**What you need to do:** From the entries below, extract every line that includes the word "Given".

########################################

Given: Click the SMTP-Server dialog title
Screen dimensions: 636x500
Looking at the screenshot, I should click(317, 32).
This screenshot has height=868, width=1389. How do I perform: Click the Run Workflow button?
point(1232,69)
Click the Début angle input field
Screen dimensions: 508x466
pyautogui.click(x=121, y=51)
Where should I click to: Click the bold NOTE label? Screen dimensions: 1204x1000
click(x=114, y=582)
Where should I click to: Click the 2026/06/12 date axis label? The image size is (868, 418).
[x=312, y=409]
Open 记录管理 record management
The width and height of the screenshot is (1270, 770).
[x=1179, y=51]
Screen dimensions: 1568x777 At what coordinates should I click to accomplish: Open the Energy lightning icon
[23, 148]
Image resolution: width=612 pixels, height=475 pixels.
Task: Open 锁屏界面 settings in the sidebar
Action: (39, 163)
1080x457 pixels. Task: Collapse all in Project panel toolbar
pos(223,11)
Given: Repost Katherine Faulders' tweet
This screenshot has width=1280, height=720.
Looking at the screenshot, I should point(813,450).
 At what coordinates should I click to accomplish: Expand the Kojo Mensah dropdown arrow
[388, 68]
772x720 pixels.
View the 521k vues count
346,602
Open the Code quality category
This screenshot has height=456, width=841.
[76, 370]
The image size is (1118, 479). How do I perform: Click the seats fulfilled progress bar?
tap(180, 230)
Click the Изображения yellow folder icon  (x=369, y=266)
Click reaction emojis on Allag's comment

########################################

**Solution to this exercise:**
Given: Click the SMTP-Server dialog title
Given: Repost Katherine Faulders' tweet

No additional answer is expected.